Phenome-Wide Association Study to Explore Relationships between Immune System Related Genetic Loci and Complex Traits and Diseases

Abstract

We performed a Phenome-Wide Association Study (PheWAS) to identify interrelationships between the immune system genetic architecture and a wide array of phenotypes from two de-identified electronic health record (EHR) biorepositories. We selected variants within genes encoding critical factors in the immune system and variants with known associations with autoimmunity. To define case/control status for EHR diagnoses, we used International Classification of Diseases, Ninth Revision (ICD-9) diagnosis codes from 3,024 Geisinger Clinic MyCode® subjects (470 diagnoses) and 2,899 Vanderbilt University Medical Center BioVU biorepository subjects (380 diagnoses). A pooled-analysis was also carried out for the replicating results of the two data sets. We identified new associations with potential biological relevance including SNPs in tumor necrosis factor (TNF) and ankyrin-related genes associated with acute and chronic sinusitis and acute respiratory tract infection. The two most significant associations identified were for the C6orf10 SNP rs6910071 and "rheumatoid arthritis" (ICD-9 code category 714) (pMETAL = 2.58 x 10-9) and the ATN1 SNP rs2239167 and "diabetes mellitus, type 2" (ICD-9 code category 250) (pMETAL = 6.39 x 10-9). This study highlights the utility of using PheWAS in conjunction with EHRs to discover new genotypic-phenotypic associations for immune-system related genetic loci.

Fig 1. Overview of PheWAS with Immune Variants.

This flow chart provides an overview of the steps taken to perform PheWAS between immune variants and ICD-9 diagnosis codes. The final testing dataset (purple) was formed by selecting SNPs from our array data that also exist on Immunochip and/or are within immune-related genes (yellow) and removing samples with missing genotypic or phenotypic data (green). Comprehensive associations were calculated between all final dataset SNPs and ICD-9 code based case/control status using logistic regression, with all models adjusted for age, sex and first five principal components. Replication was sought following both an exact ICD-9 code and a category ICD-9 code approach following the specified criteria. Pooled analysis was performed for both approaches using METAL. See S1 Fig for the full workflow from imputation through quality control, association testing, and replication for this study.

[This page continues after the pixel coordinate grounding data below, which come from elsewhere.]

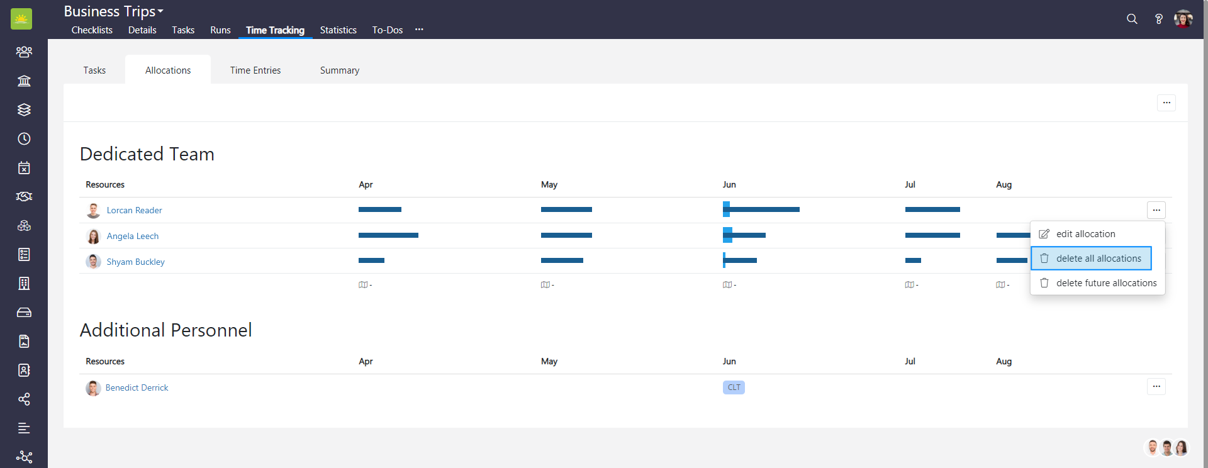Select the stacked layers sidebar icon
Image resolution: width=1208 pixels, height=468 pixels.
click(x=24, y=110)
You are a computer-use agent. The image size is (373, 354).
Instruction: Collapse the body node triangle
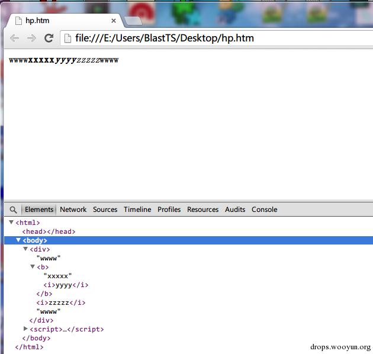click(x=18, y=240)
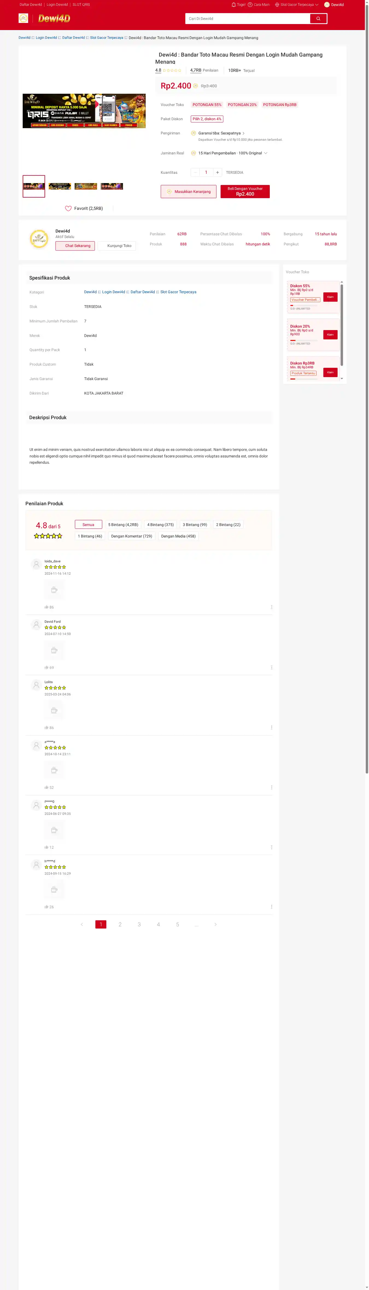Filter reviews by 5 Bintang
The height and width of the screenshot is (1290, 369).
123,524
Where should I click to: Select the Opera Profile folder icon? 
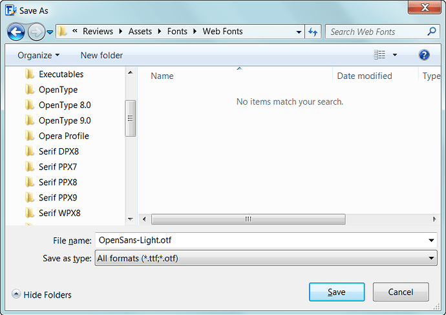point(30,136)
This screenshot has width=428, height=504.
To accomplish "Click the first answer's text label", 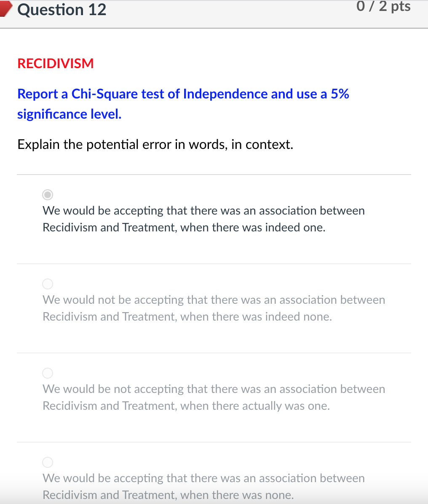I will (x=203, y=219).
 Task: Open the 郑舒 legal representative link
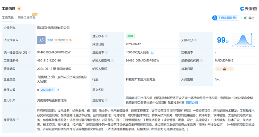click(x=50, y=40)
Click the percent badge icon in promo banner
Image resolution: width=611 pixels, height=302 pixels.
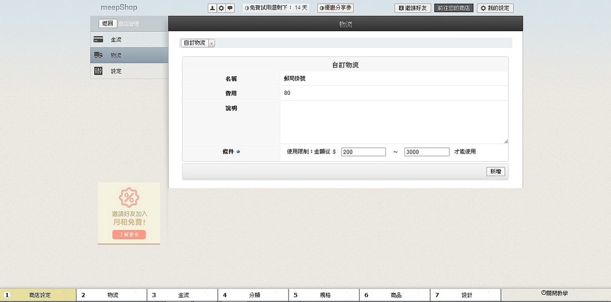coord(129,197)
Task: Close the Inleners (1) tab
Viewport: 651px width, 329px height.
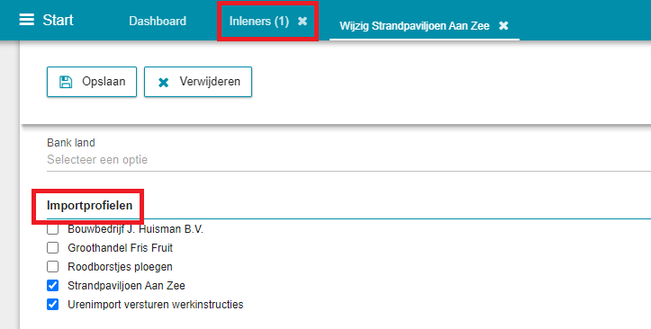Action: 303,22
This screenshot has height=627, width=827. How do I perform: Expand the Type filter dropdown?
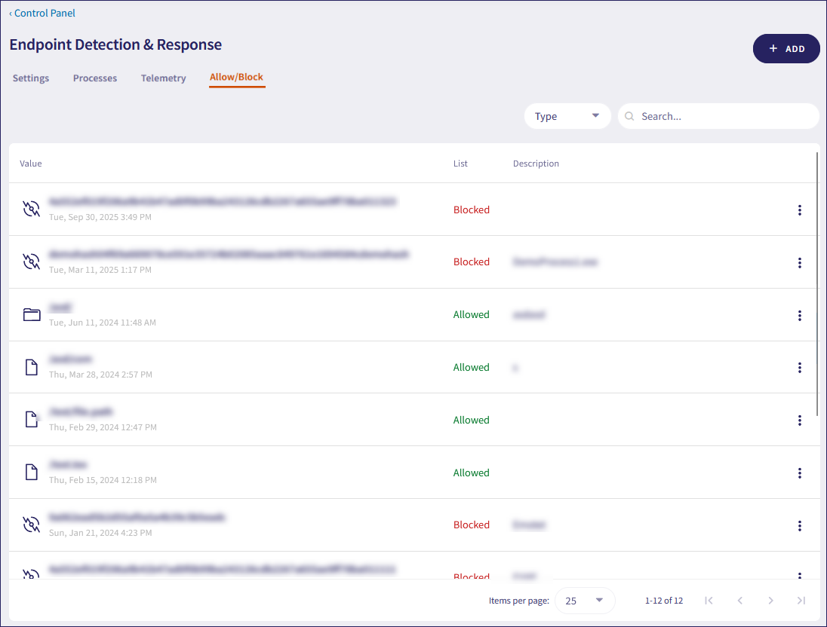[x=567, y=116]
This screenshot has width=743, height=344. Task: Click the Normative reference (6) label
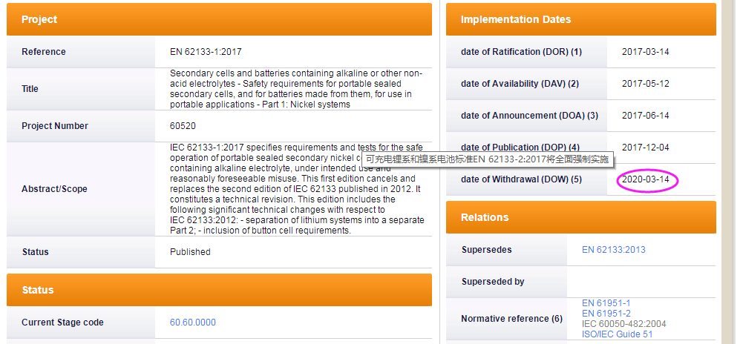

Fig 2. Synthesis view plot showing PheWAS results replicating across MyCode^® and BioVU that have previously reported associations.

The first track is the chromosomal location for each SNP. The next column lists the SNP identifier, the phenotype associated in our study, and the reported GWAS trait (p<10⁻⁵). Results representing exact matches with the NHGRI-EBI GWAS catalog and GRASP are annotated with a single asterisk and the closely related traits are represented with a double asterisk. Blue symbols represent results from MyCode^®, red symbols represent results from BioVU and green symbols are the pooled analysis results obtained using the program METAL.

Fig 3. PheWAS View Plot of Meta-analysis Results with p<0.01 Replicating for the Same ICD-9 Category, Meeting Autoimmune and Immune-Related Diagnosis Criteria.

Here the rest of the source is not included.